Geçen seneden bu yana ahirete göç edenlere rahmetler diledik bu ayda.
Seneye daha kimler eksilecek aramızdan Allah (cc) bilir.
Hâlbuki nasıl da gelivermişti bir gök sofrası gibi evimize, şehrimize ve dünyamıza.
Ülkemizdeki terör belasının zirveye çıktığı günlerdi geldiği günler.
Tıpkı Ümmet coğrafyasındaki kan ve zulümlerin durmak bir yana daha da arttığı zamanlar gibi.
Özellikle de Suriye ve Filistin’deki zulümlerin tavan yaptığı günlerde insanımıza yeni dayanışma ve dayanma gücü gibi gelmişti Ramazan bereketi.
Evvelinde rahmet, ortasında bereket ve sonunda cehennem azabından kurtuluşumuzun müjdelendiği kutlu ay bin aydan daha hayırlı olan Kadir Gecesiyle bizi temizlemişti.
İftarları ve sahurları, teravihleri ve teheccüdleriyle gönül dünyamızı tazelemişti.
Varlığımızın şükrü fıtır sadakaları ile benliğimizi, mallarımızın şükrü zekâtlar ile de maddi varlığımızı temizlemeye çalıştık.
Cenab-ı Hakk (cc) İnşaallah ahseni kabul ile kabul eder.
Bu düşüncelerle mübarek aydan ayrılıyor olma sebebiyle biraz burukta olsa bayram sevincini yaşamaya hazırlanırken İstanbul’daki terör saldırısı ile Cumhurbaşkanının Mavi Marmara olayı ile yaptığı açıklamalar tüm sevincimizi aldı götürdü.
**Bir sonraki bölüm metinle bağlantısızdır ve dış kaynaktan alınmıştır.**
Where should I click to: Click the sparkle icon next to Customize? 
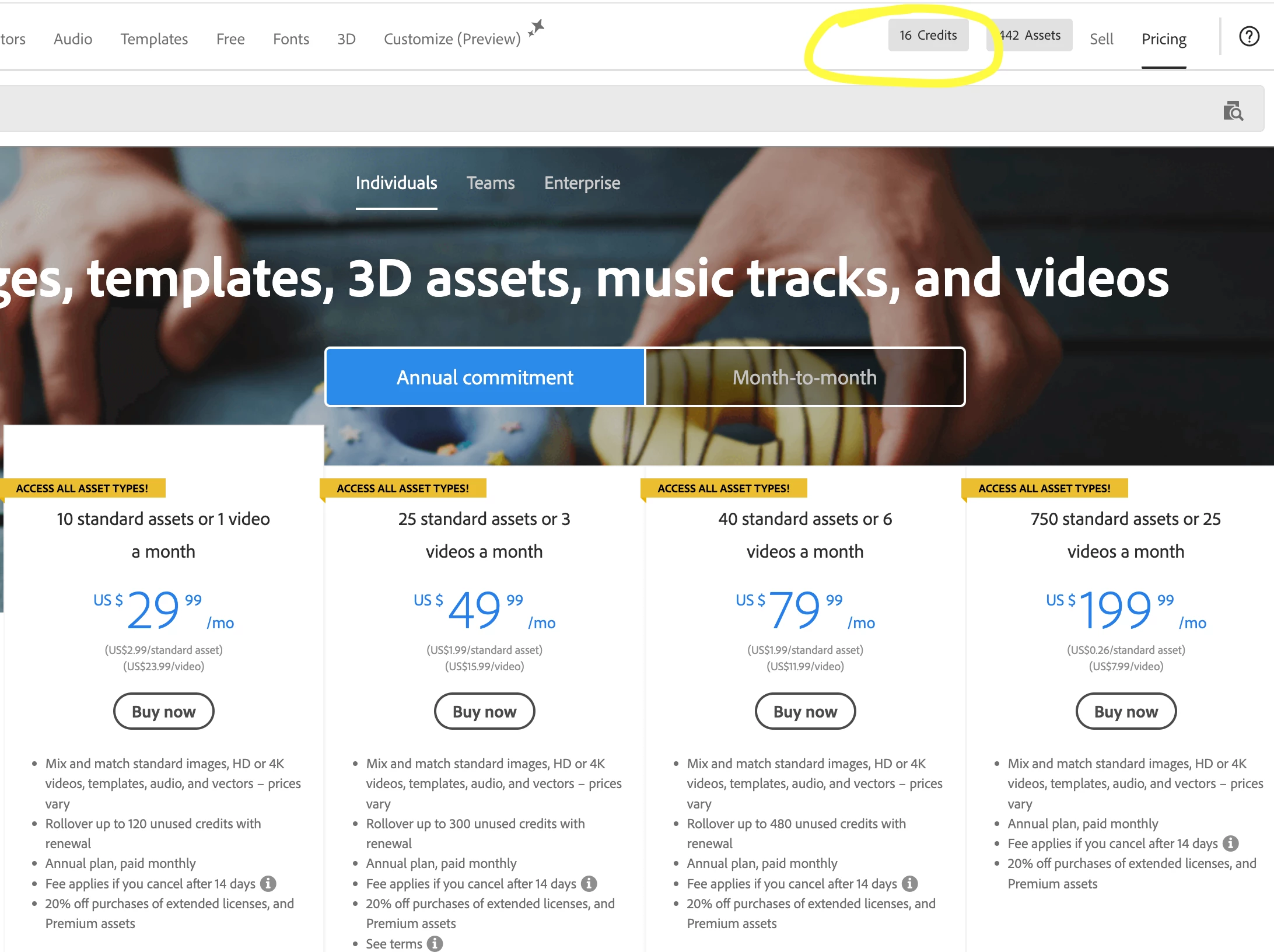[536, 28]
Bu sebepledir ki, İslami bir hayat sürmenin elde kor ateş tutmaya benzetildiği günlerde gelen Ramazan ayının coşkusu bayram coşkusu ile taçlandırılmadı.
İstanbul’daki katliam nedeniyle kırktan fazla eve düşen ateşin yanında Cumhurbaşkanının terör devleti İsrail ile antlaşma yapıldığını açıklaması ve bu açıklamanın hemen ertesi günü Kadir Gecesi’nde terör devletinin sahur vaktinde Gazze'nin merkezinde bulunan Zeytun Mahallesi ve kuzeyde bulunan Beyt Lahya ile yine Gazze'deki Beyt Hanun bölgesindeki bir eğitim merkezini bombalaması milletimizde hayal kırıklıklarına sebep oldu.
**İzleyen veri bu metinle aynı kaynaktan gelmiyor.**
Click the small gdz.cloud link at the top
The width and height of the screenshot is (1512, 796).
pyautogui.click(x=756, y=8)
Üstelik yapılan antlaşmaya rağmen terör devleti Filistin’deki baskıları daha da artıracağını açıkladı.
Özellikle Mavi Marmara Gemisi'ndeki insani yardım gönüllülerini öldüren İsrail askerleri hakkındaki yakalama kararlarının kaldırılması kabul edilir gibi değil.
Partililer bir yana kendilerine hoca denen bir takım zevatın, terör devleti ile yapılan antlaşmayı Rasulullah’ın (sav) yaptığı Hudeybiye Antlaşması’na benzetmeleri ise tam bir aymazlık örneği olarak tarihe geçti.
Tarihin her devrinde padişahların, kralların ve hükümdarların her dediğine evet diyen saray ulemaları olmuştur.
Ama 2016 yılı Ramazan ayında bu tür davranışlar sonucunda yapılan açıklamalardaki sözler başta olmak üzere ister antlaşmayı kabul edenler olsun, isterse antlaşmaya karşı çıkanlar olsun birbirlerine karşı söyledikleri sözler Müslümanlara da, Ramazan ayının kutsiyetine de hiç yakışmadı.
Her şeye rağmen “Bayram gibi Bayramlara ulaşmamız” dileğiyle.